Soft tissue sarcomas (STS) are a heterogeneous group of malignant tumors that arise from mesenchymal tissues and account for approximately 1% of all adult cancers (1). Doxorubicin is a first-line chemotherapy for STS (2). The development of acquired resistance to doxorubicin in STS progression has limited the clinical efficacy of this drug, resulting in a 5-year survival of only 8–9% 3, 4). High levels of c-MYC expression correlate with poor prognosis and increased resistance to chemotherapeutic agents in various cancer types, including STS (5, 6). Metastatic STS remains a recalcitrant disease in need of improved therapy especially to overcome resistance to first-line therapy.
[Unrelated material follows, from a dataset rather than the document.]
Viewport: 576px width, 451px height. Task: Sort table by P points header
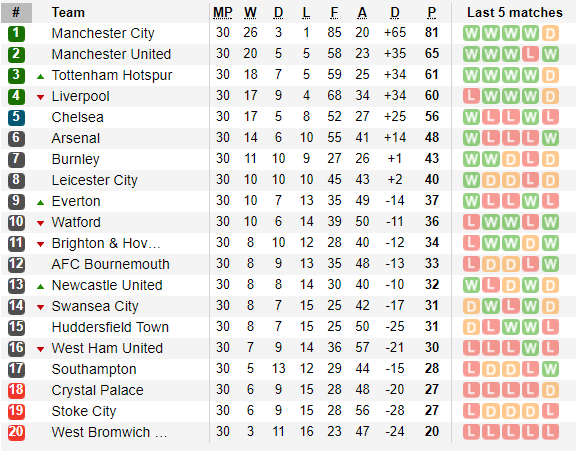click(432, 13)
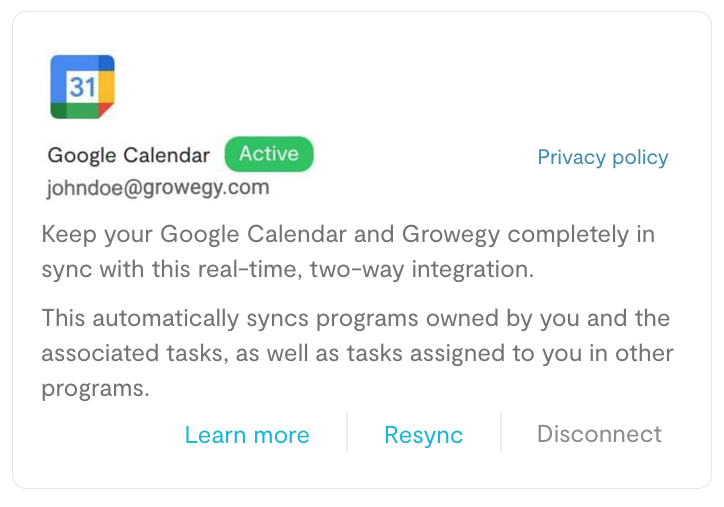Screen dimensions: 724x507
Task: Click the johndoe@growegy.com email address
Action: (x=157, y=187)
Methionine addiction is a general and fundamental hallmark of cancer termed the Hoffman effect (7, 8). Methionine restriction, including recombinant methioninase (rMETase), selectively arrests cancer cells in the late-S/G2 phase of the cell cycle (9, 10) and has been shown to increase the efficacy of all types of chemotherapy drugs that target cells in late-S/G2 (1118). Recently, we have studied the rMETase sensitivity of drug-resistant sarcoma cells (1824).
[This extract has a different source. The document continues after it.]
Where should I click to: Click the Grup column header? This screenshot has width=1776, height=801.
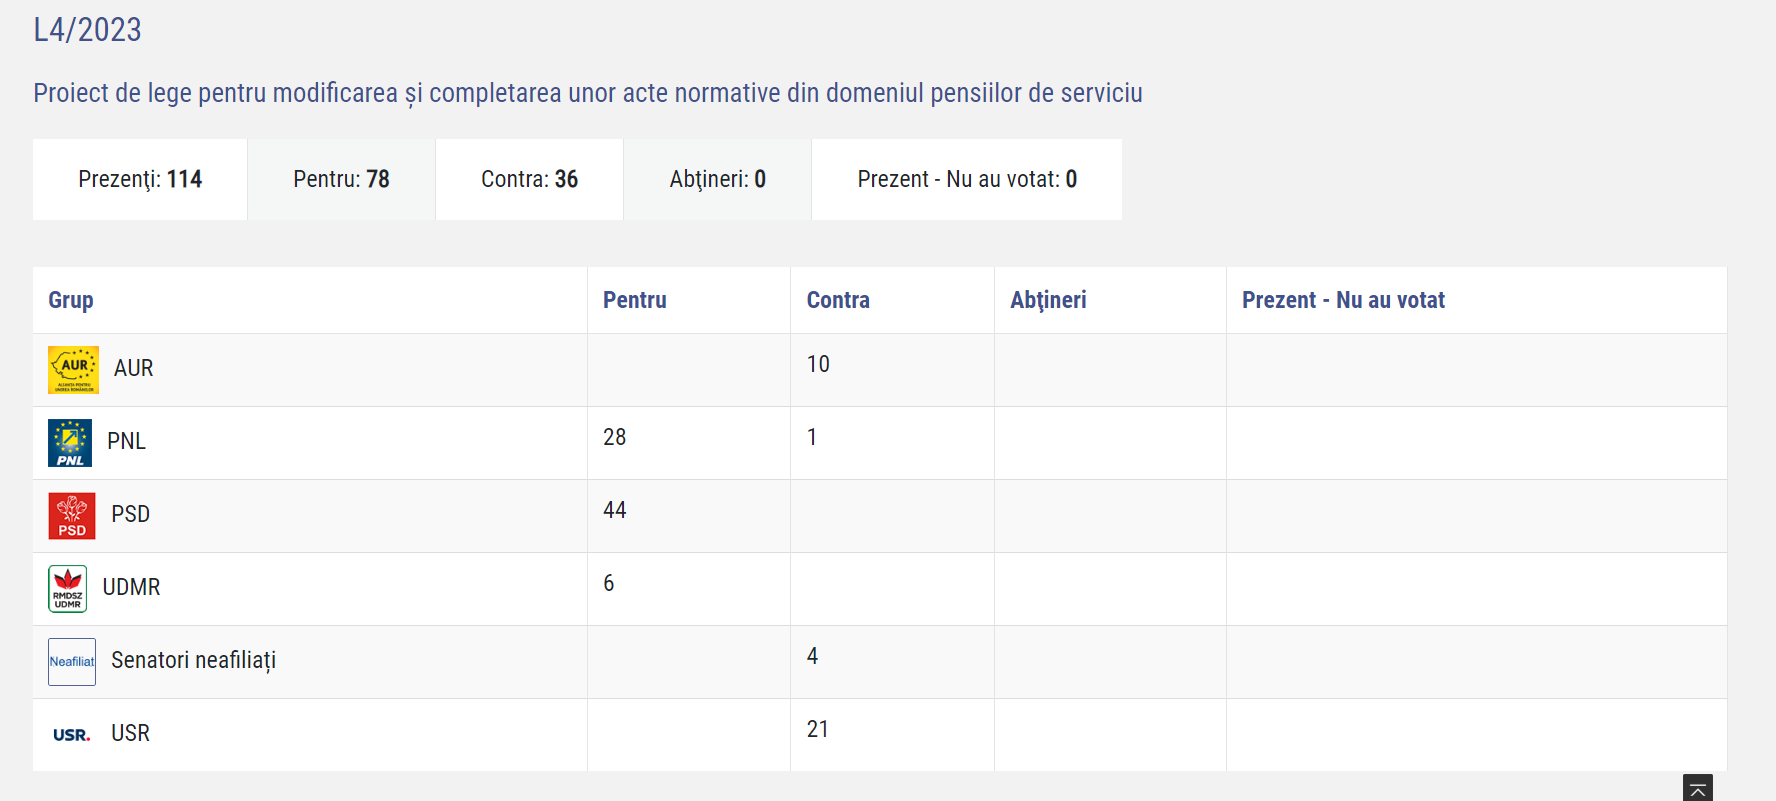click(71, 300)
Very few studies have focused on overcoming doxorubicin resistance of STS. The present study focused on exploiting the metabolic vulnerability of methionine addiction as a therapeutic target to overcome ultra-high doxorubicin-resistance in soft-tissue sarcoma by establishing an ultra-high doxorubicin-resistant cell model to test methionine-restriction-based strategies.

Materials and methods

Cell culture

The American Type Culture Collection (Manassas, VA, USA) provided the HT1080 cell line. Cells were grown in Dulbecco's modified Eagle's medium (DMEM) with 10% fetal bovine serum (FBS) and 1 IU/ml penicillin and streptomycin.

Reagents

Bedford Laboratories (Bedford, OH, USA) provided doxorubicin. AntiCancer Inc. (San Diego, CA, USA) produced recombinant methioninase (rMETase). The process of producing rMETase has been published (8): Briefly, the Pseudomonas putida methioninase gene was cloned in E. coli, which was fermented to produce recombinant methioninase, which was purified with a heat step, polyethylene glycol precipitation, and diethylaminoethyl-sepharose fast-flow ion-exchange column chromatography (25).

Establishment of an ultra-high doxorubicin-resistant HT1080 cells

Over the course of five months, HT1080 cells were cultured in doxorubicin concentrations that increased stepwise from 8 nM to 15 µM, an 1875-fold increase. The initial concentration of 8 nM approximated the lower cytotoxic threshold reported for HT1080 cells (18), while the final concentration of 15 µM was intentionally set above clinically-achievable plasma levels (approximately 3–6 µM) (26) to provide strong selective pressure for establishing ultra-high resistant subclones. Because the present study aimed to develop an in vitro ultra-high resistance model rather than reproduce clinical pharmacokinetics, the chosen range was determined based on in vitro cytotoxicity data rather than plasma-exposure levels.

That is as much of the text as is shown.